ARTICLE >>
Jennifer (JJ) Rosenbaum

Faculty of Social Sciences

Executive Director, Global Labor Justice-International Labor Rights Forum

Profile

JJ is Executive Director of . JJ is an attorney, organizer, and human rights strategist advocating for human rights, decent work for all, and fair migration.  

For over two decades, JJ has used legal, policy, and advocacy strategies to win access to rights and collective power for low-wage workers and advised workers’ centres on transnational grassroots collaborations.  

Global Labor Justice-International Labor Rights Forum (GLJ-ILRF) is a strategy hub supporting transnational collaboration among worker and migrant organizations to expand labour rights and new forms of bargaining on global value chains and international labour migration corridors. GLJ-ILRF follows over a decade of work by JJ on the US Gulf Coast where after Hurricane Katrina she created a new model of movement lawyering as the founding legal and policy director for the National Guestworker Alliance and the New Orleans Workers’ Center for Racial Justice. JJ has litigated cases before trial and appellate courts and led the human, labour, and migrants rights strategy for campaigns including the Signal workers, who exposed labour trafficking from India to the Gulf Coast after Hurricane Katrina, and the Justice @ Hershey’s campaign, where hundreds of foreign students won new regulations for the cultural exchange visa program.

EXERCISE INSTRUCTIONS >>
In the profile of JJ Rosenbaum, which two groups did JJ serve as founding legal and policy director after Hurricane Katrina?

DATA PROVIDED >>
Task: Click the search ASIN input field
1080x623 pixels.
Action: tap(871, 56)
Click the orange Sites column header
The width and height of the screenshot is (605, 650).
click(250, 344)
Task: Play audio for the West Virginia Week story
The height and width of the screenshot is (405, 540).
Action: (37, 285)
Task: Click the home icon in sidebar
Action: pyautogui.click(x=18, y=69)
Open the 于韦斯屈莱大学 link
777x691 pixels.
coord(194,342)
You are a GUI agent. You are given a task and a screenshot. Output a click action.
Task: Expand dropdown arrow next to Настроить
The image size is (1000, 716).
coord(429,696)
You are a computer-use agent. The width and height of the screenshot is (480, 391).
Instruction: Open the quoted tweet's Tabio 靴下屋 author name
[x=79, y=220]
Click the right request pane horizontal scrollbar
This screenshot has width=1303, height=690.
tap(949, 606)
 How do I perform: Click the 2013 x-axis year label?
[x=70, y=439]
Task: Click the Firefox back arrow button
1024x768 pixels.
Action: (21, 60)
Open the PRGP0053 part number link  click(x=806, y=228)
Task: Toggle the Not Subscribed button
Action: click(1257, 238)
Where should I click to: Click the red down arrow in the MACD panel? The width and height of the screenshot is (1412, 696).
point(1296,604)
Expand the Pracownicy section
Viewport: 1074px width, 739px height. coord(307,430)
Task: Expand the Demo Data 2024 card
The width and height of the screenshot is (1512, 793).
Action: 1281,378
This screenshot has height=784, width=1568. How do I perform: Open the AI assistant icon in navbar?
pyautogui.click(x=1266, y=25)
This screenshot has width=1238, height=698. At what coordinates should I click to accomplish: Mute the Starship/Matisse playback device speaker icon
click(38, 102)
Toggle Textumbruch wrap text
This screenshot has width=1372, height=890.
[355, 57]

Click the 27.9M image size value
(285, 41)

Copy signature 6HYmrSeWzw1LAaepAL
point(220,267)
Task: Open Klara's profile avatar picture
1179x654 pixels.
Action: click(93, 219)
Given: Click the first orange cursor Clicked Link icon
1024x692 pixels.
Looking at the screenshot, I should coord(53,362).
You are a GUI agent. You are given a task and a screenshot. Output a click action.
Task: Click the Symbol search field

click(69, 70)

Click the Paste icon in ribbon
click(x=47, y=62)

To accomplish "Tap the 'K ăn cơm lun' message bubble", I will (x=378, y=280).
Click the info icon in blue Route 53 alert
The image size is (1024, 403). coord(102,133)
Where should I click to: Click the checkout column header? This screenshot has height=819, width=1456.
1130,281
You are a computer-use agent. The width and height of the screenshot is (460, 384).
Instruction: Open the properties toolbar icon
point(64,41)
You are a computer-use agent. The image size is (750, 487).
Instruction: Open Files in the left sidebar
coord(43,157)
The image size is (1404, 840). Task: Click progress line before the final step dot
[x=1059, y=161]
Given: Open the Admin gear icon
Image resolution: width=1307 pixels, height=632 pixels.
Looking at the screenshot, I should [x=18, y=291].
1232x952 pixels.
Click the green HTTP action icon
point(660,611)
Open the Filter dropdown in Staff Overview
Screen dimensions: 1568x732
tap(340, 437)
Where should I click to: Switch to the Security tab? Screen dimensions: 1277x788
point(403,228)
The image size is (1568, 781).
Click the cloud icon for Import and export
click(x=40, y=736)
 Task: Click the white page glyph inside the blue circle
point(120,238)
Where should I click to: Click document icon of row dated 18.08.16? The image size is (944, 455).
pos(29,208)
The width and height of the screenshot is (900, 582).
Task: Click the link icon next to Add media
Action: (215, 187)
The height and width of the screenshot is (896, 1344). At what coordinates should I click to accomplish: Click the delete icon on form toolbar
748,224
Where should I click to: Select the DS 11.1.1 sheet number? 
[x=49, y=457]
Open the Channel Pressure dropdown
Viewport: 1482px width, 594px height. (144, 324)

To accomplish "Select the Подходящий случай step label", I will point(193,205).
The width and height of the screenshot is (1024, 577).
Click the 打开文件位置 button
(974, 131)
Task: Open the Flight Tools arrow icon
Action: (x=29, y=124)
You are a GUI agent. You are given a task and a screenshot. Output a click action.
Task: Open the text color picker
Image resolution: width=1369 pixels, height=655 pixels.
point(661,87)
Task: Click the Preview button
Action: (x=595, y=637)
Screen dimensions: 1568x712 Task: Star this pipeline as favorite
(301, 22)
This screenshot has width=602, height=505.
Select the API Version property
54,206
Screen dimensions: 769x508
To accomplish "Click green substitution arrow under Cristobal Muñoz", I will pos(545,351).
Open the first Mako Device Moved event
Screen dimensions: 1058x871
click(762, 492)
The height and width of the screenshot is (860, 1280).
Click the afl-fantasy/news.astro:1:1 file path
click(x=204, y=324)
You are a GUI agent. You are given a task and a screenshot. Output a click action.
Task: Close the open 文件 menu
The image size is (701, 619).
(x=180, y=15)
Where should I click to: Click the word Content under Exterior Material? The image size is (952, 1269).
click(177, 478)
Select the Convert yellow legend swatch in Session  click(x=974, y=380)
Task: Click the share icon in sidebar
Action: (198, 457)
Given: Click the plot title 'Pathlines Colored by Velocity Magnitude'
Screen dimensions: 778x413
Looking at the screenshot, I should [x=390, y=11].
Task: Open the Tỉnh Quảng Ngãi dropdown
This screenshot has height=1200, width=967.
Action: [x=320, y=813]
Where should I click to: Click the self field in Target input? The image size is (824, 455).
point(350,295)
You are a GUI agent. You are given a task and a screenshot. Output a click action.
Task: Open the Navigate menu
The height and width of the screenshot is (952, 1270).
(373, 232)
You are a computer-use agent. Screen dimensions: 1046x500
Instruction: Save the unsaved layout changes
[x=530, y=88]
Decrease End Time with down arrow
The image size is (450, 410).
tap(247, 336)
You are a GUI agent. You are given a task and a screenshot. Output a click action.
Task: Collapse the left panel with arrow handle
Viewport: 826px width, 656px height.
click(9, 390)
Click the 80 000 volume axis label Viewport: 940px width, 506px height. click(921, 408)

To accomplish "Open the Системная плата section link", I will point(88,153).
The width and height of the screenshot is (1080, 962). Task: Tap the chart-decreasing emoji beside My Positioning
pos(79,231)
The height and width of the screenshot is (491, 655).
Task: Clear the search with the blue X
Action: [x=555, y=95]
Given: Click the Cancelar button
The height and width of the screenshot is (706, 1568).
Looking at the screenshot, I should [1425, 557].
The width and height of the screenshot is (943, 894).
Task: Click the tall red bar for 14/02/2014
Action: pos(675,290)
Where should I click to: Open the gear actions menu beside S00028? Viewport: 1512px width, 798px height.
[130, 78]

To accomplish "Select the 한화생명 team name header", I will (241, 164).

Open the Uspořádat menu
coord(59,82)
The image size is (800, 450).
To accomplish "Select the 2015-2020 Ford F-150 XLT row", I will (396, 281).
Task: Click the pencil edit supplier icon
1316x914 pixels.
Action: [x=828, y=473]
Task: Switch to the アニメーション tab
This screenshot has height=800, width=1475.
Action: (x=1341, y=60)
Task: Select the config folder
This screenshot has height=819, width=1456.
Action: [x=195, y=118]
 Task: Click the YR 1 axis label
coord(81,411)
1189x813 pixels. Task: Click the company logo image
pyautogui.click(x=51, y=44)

TASK RESPONSE >>
The National Guestworker Alliance and the New Orleans Workers' Center for Racial Justice.